ACTIVITY: Swap "Where is" for "Where can I find" in the stretch of entries from the line that contains "The width and height of the screenshot is (932, 550)." through the line that contains "center [84, 110].". Write out only those lines, with nothing else changed.

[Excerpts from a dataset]
----------------

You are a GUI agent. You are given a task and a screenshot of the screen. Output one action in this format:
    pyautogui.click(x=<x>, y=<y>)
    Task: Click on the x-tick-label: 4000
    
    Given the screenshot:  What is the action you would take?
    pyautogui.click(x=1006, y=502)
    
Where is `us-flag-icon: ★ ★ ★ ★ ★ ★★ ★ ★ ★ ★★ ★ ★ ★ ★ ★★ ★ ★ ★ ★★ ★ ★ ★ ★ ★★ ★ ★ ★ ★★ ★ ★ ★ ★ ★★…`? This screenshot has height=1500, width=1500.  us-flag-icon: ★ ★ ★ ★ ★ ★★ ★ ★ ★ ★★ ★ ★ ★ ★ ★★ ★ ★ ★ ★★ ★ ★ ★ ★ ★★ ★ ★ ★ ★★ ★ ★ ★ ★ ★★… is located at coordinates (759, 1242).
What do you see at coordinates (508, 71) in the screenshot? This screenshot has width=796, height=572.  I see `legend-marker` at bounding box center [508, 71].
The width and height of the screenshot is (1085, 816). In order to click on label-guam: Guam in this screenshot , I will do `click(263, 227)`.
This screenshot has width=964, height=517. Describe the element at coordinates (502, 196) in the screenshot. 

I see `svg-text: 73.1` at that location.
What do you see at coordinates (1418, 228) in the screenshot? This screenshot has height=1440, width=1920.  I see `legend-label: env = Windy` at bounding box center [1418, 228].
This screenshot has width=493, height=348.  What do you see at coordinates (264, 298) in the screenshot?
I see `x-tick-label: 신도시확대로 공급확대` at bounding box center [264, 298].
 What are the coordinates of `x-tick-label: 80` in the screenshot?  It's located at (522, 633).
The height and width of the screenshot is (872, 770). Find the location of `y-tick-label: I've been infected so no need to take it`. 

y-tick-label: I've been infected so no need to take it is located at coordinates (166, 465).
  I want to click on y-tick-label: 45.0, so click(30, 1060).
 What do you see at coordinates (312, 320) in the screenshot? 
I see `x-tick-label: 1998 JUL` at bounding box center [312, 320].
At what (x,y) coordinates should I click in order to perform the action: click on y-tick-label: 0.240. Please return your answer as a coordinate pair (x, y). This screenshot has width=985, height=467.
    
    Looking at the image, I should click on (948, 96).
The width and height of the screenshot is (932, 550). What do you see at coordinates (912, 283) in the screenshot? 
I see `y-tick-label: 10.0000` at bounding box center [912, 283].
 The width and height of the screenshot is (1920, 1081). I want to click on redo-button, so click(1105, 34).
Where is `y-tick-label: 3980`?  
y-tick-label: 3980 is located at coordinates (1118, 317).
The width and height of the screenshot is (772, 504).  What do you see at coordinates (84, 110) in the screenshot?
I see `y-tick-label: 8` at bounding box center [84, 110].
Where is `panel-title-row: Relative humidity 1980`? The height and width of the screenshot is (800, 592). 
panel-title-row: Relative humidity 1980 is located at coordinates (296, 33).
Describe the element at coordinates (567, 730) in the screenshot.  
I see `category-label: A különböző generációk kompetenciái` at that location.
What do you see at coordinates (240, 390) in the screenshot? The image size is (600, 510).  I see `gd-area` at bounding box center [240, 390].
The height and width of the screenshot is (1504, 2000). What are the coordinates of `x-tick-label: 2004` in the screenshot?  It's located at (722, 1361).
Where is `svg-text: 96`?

----------------

TASK OUTPUT:
The width and height of the screenshot is (932, 550). What do you see at coordinates (912, 283) in the screenshot? 
I see `y-tick-label: 10.0000` at bounding box center [912, 283].
 The width and height of the screenshot is (1920, 1081). I want to click on redo-button, so click(1105, 34).
Where can I find `y-tick-label: 3980`?  
y-tick-label: 3980 is located at coordinates (1118, 317).
The width and height of the screenshot is (772, 504).  What do you see at coordinates (84, 110) in the screenshot?
I see `y-tick-label: 8` at bounding box center [84, 110].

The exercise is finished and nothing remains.